_ACTIVITY:_ List every line in the records below that contains the string "pyautogui", copying each line in full. Matching is case-sensitive.

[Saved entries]

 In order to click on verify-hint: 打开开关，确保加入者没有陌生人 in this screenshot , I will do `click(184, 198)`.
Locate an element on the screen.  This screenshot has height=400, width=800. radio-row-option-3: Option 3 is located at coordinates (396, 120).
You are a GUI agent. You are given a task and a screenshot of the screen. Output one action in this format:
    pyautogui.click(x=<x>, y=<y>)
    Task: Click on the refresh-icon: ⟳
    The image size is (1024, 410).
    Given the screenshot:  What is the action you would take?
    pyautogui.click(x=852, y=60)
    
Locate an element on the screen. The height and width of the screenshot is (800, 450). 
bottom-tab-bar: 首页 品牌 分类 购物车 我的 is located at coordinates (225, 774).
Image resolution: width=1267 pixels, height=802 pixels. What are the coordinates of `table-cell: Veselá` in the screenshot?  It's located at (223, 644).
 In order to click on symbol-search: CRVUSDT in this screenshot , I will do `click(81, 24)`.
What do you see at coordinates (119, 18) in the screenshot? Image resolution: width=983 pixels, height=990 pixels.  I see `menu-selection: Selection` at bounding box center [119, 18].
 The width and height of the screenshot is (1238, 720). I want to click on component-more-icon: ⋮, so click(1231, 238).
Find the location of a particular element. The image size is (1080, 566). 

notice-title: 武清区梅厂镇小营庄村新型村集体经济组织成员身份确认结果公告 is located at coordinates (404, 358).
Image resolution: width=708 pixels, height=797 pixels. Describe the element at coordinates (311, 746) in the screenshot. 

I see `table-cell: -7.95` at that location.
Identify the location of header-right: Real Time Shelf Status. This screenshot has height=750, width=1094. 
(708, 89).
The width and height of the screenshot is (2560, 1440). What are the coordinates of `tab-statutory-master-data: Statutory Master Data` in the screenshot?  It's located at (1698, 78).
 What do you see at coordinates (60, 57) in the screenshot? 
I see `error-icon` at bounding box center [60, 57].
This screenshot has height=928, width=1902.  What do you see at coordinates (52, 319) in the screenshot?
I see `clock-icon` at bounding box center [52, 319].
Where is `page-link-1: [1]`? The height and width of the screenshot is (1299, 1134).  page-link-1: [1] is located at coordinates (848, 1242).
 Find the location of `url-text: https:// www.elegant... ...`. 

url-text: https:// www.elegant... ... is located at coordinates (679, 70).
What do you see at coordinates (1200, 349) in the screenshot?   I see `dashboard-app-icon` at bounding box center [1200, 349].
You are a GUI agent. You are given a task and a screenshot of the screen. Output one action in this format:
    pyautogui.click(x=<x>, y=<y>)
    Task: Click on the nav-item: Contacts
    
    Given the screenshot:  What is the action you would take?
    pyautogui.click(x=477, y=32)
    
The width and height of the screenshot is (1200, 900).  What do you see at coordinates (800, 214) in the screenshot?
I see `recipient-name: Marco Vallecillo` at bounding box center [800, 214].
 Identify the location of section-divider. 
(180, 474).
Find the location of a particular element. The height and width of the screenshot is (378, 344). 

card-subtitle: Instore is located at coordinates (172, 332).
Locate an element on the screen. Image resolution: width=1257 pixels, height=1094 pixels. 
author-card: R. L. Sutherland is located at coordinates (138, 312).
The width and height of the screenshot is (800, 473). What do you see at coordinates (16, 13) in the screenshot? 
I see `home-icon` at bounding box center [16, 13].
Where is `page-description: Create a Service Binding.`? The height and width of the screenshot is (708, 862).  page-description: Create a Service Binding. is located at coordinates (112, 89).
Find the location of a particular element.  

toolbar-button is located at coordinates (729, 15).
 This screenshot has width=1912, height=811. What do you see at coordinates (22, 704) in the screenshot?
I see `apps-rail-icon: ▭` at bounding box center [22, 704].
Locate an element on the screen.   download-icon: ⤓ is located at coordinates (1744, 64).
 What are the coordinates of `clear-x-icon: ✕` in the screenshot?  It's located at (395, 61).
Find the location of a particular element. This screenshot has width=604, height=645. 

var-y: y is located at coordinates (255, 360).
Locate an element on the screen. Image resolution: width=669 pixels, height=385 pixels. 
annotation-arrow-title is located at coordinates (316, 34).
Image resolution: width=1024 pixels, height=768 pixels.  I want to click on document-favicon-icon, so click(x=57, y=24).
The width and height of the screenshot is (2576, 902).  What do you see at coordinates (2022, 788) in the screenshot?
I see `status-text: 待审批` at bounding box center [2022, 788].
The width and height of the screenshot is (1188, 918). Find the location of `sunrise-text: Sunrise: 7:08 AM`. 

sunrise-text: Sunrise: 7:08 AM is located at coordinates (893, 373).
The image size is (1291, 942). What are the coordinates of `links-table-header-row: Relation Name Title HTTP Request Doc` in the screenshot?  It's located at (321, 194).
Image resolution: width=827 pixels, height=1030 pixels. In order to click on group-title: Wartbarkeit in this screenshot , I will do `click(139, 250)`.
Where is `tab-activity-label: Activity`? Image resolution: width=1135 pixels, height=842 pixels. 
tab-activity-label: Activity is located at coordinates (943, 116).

_FINISHED TASK:_
    pyautogui.click(x=<x>, y=<y>)
    pyautogui.click(x=852, y=60)
    pyautogui.click(x=<x>, y=<y>)
    pyautogui.click(x=477, y=32)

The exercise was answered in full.